Mais à quoi bon maintenir jusqu’à 18 ans un jeune réfractaire à l’école? Ne faut-il pas prendre acte d’un constat d’échec dans la lutte contre le décrochage scolaire?
Je pourrais éventuellement être d’accord avec ce genre de raisonnement si la Fédération Wallonie-Bruxelles n’avait pas mis en place un dispositif de lutte contre le décrochage scolaire. Une réforme de la formation initiale des enseignants vise à mieux les outiller face à un public scolaire plus difficile à «manier». En quoi ramener l’obligation scolaire à 16 ans changerait positivement la situation des Neets, ces jeunes qui ne sont ni à l’école, ni en formation, ni à l’emploi? Inutile d’ouvrir ce genre de discussion qui relève, à mes yeux, d’une forme de mépris ou de démission envers une catégorie de jeunes en difficulté.

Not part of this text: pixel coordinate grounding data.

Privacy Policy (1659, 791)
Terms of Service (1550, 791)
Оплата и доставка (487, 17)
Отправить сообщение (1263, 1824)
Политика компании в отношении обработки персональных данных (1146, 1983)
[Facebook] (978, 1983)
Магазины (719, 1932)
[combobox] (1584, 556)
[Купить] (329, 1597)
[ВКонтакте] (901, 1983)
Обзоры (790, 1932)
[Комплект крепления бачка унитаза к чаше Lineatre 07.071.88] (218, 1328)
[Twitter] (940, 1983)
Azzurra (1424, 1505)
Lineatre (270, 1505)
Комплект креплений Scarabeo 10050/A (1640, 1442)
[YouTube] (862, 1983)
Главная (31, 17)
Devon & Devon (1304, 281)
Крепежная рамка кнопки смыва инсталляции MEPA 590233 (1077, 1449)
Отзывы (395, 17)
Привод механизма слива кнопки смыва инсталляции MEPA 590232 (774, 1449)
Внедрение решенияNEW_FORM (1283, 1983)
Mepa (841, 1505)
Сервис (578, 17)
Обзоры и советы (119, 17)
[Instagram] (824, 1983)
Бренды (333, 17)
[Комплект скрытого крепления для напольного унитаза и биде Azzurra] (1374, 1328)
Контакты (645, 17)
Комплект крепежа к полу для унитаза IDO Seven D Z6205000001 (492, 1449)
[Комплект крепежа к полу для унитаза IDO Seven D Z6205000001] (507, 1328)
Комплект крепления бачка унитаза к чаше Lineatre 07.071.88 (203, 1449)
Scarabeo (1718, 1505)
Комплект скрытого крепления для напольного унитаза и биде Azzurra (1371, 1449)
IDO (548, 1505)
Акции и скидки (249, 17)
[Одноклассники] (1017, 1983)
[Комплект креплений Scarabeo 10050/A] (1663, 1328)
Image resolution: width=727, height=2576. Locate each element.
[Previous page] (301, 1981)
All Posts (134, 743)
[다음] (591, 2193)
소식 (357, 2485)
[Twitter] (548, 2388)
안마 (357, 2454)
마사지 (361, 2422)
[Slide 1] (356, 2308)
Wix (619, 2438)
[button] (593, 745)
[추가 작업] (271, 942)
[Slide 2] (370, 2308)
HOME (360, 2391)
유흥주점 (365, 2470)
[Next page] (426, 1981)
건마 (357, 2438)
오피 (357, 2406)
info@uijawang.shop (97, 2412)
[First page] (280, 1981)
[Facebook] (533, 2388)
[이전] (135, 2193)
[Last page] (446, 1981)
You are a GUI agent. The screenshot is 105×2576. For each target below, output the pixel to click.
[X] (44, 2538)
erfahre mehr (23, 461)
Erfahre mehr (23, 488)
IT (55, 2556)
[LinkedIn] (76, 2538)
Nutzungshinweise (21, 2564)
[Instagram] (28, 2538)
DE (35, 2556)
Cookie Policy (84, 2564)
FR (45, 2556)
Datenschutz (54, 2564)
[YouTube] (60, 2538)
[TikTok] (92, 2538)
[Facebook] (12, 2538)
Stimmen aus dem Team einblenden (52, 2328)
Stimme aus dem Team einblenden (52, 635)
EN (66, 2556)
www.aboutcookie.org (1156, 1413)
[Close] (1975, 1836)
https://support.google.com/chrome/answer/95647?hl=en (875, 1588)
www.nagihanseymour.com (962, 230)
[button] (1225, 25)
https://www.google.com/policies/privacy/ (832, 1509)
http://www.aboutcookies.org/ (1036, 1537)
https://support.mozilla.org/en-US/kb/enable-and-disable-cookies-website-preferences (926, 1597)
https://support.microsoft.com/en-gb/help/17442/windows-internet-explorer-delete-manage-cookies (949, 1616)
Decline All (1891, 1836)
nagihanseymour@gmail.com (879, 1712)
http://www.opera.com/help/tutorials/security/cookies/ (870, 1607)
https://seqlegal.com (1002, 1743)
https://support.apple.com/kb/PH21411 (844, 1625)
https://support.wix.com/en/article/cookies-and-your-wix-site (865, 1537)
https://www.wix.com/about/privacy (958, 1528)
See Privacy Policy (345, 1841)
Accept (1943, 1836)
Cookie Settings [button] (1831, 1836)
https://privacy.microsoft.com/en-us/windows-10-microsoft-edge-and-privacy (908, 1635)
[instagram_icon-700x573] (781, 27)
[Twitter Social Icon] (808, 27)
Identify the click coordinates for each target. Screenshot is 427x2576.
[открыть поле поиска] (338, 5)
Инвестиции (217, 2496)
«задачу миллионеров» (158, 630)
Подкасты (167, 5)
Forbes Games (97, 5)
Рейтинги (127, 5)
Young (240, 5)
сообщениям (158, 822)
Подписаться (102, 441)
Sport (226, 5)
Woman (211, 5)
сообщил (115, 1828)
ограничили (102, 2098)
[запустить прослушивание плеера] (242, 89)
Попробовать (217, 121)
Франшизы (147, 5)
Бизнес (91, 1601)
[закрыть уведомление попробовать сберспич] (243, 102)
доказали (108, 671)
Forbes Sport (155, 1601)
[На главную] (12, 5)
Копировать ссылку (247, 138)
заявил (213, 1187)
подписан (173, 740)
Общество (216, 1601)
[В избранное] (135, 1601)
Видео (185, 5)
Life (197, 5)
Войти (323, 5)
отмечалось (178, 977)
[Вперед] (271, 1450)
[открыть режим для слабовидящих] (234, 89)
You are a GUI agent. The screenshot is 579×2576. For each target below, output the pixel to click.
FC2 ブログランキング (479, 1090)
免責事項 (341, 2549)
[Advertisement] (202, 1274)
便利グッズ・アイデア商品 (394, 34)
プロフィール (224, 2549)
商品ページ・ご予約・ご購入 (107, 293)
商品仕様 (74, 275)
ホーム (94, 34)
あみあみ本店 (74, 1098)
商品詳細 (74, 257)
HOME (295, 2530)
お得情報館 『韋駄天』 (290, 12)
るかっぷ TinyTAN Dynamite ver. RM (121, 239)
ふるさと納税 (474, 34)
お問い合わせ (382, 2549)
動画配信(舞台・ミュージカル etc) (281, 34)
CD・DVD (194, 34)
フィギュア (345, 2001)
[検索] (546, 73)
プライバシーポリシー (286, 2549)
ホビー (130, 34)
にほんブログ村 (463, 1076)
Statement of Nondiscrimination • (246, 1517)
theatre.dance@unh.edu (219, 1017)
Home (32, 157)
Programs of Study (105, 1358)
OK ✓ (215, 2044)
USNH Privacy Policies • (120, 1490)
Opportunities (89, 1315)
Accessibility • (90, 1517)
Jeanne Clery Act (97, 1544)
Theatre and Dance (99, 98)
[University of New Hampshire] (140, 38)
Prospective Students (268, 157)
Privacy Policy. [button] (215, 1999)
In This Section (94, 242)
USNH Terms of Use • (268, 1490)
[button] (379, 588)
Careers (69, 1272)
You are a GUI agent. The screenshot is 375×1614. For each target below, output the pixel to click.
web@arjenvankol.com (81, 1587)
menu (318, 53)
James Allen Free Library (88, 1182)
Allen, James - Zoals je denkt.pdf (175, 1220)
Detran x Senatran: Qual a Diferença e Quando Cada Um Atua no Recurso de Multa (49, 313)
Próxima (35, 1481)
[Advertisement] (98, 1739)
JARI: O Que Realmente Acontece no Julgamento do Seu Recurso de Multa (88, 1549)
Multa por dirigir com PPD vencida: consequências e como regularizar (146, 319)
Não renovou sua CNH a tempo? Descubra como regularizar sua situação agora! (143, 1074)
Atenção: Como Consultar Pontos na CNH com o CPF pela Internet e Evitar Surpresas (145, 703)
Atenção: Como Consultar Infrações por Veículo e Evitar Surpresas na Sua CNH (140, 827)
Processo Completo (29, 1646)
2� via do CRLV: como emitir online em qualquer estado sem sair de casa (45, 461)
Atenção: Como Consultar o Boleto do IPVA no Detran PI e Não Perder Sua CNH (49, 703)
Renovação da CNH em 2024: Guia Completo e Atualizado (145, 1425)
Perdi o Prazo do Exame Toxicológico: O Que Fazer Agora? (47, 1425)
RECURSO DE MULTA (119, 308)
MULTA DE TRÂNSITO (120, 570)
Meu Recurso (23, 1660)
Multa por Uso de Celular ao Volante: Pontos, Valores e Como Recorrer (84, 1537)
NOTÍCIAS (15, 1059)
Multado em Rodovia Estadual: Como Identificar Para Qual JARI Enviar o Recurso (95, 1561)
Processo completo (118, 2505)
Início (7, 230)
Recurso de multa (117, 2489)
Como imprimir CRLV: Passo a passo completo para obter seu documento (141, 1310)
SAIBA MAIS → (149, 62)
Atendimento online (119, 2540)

Ne faut-il pas en finir avec une certaine sacralisation du parcours scolaire? Un lieu de travail ne peut-il pas être plus motivant pour un jeune qu’une salle de classe?
L’enseignement, c’est bien davantage que le monde du travail. Dialoguer avec ce monde ne doit pas signifier être à son service. L’école a pour vocation d’outiller suffisamment les jeunes pour en faire des citoyens, davantage que de produire des travailleurs infraqualifiés et infradiplômés.